◆ WHAT TO WORK ON
Put the lines from the one containing "How do I perform: Click" through the one containing "[x=718, y=17]", inclusive, into a JSON list of strings with one string per line, skipping any blank lines. Leave the pictures out.

◆ WORKING DATA
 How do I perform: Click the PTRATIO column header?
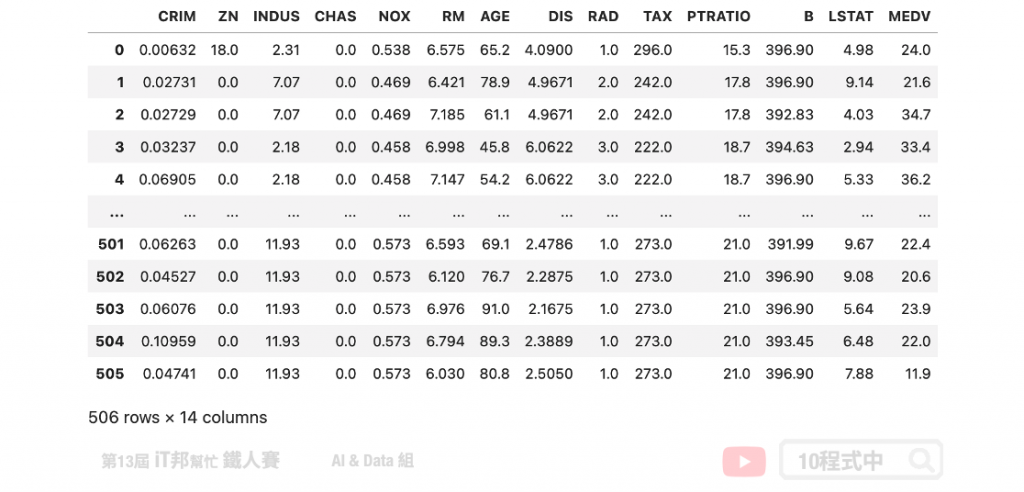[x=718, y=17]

==

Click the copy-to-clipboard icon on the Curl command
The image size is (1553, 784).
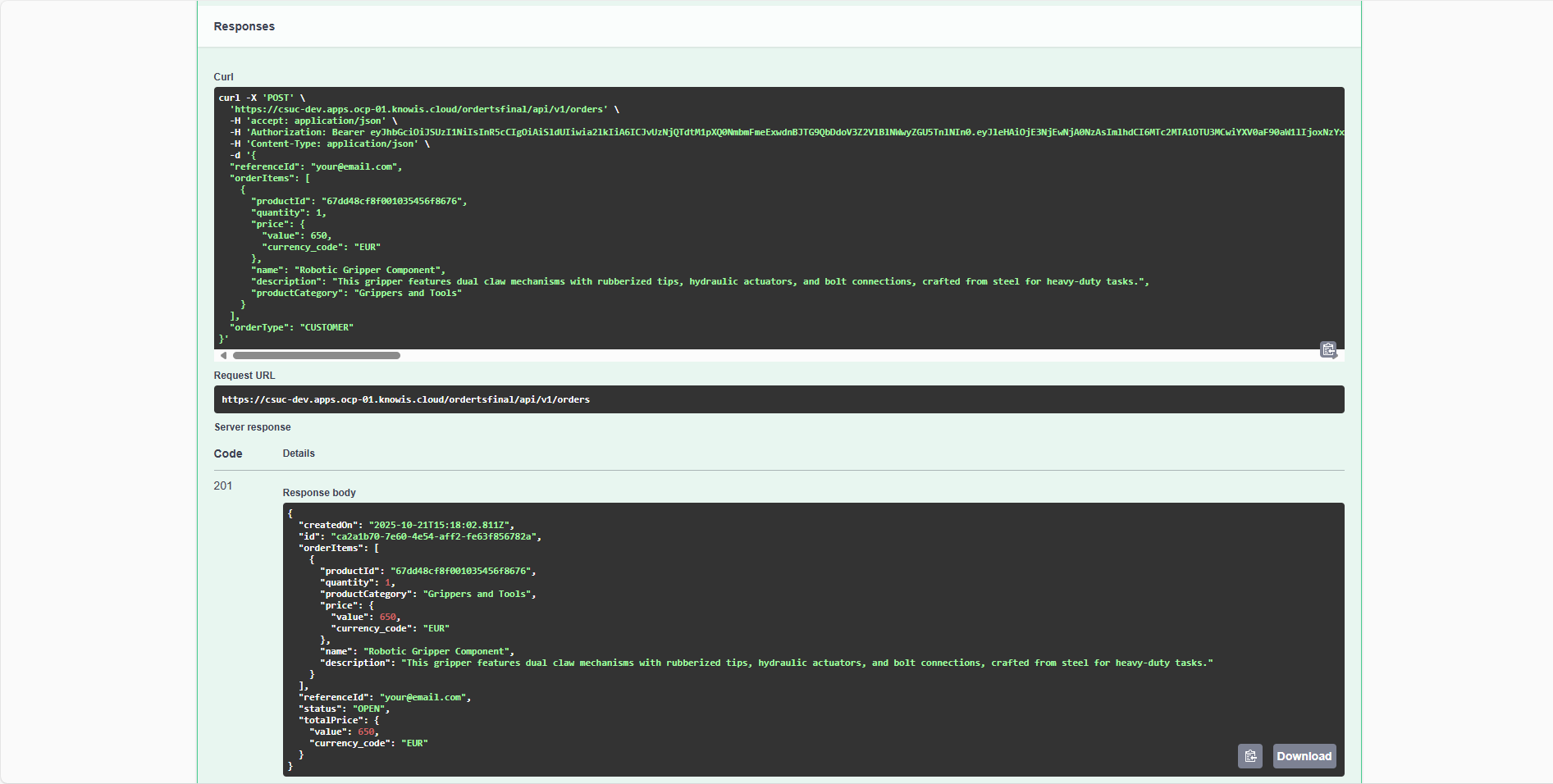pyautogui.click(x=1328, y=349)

...

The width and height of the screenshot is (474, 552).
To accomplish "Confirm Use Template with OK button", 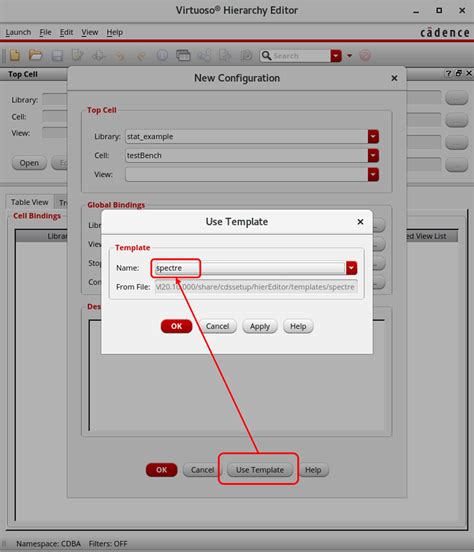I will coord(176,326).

◆ EXERCISE OUTPUT
[
  " How do I perform: Click the PTRATIO column header?",
  "[x=718, y=17]"
]